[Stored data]
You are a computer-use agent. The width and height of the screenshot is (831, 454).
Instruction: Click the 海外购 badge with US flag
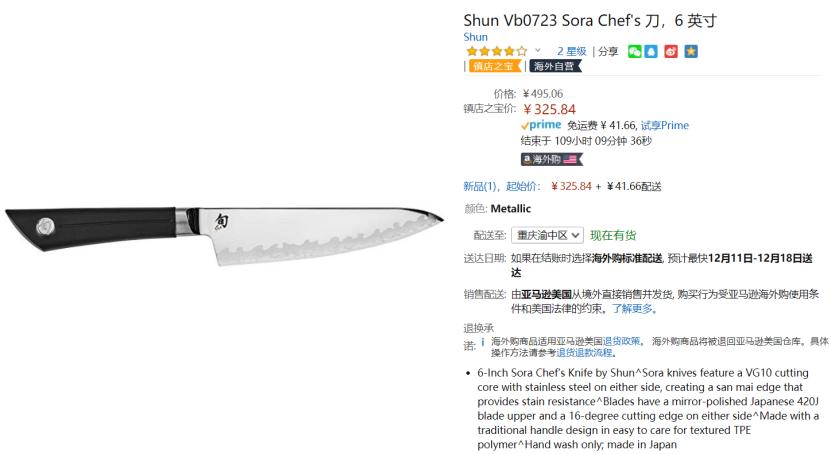coord(551,159)
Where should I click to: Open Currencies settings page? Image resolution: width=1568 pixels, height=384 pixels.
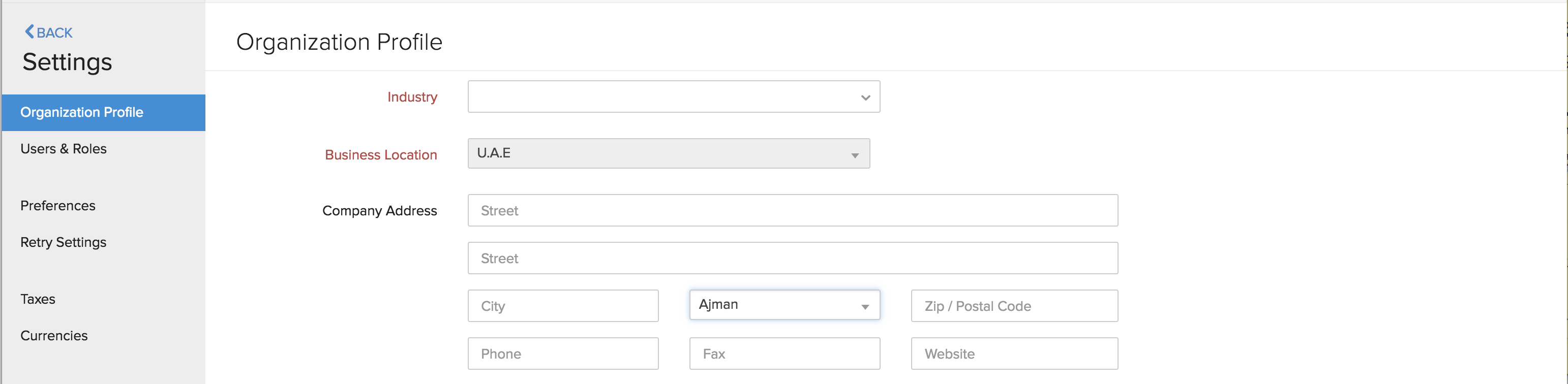(54, 336)
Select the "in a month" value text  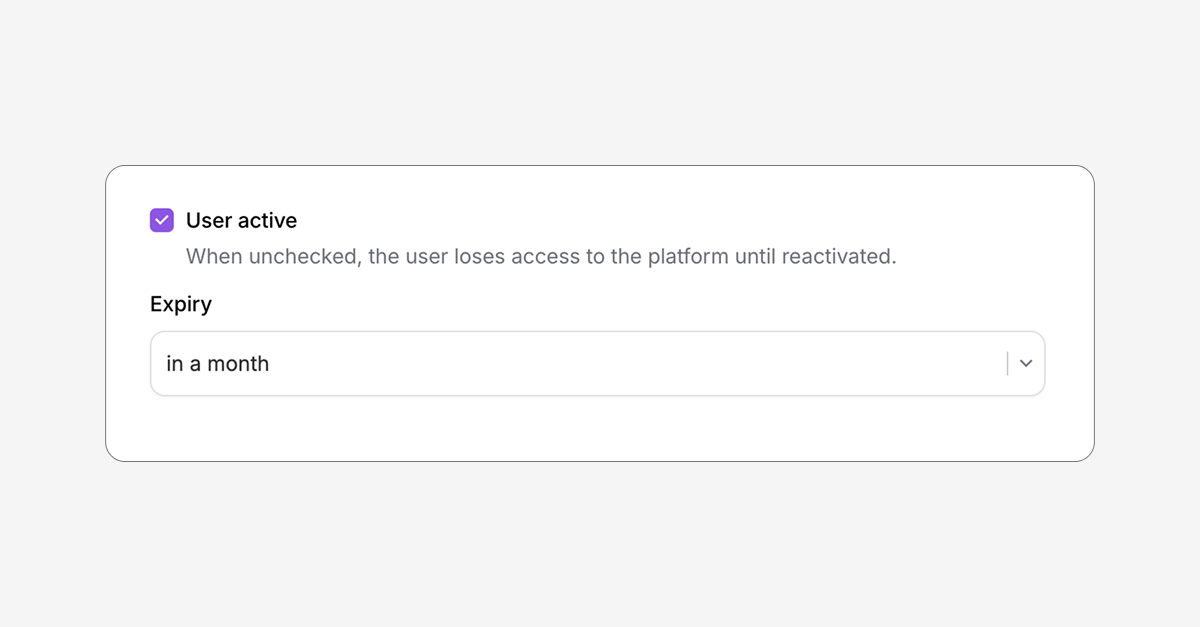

# [Assigned task]
Return every line above word for word, minus images.

# [Result]
You are a computer-use agent. The width and height of the screenshot is (831, 454).
Instruction: Click the 海外购 badge with US flag
coord(551,159)
Where should I click to: Open Currencies settings page? Image resolution: width=1568 pixels, height=384 pixels.
(54, 336)
Select the "in a month" value text  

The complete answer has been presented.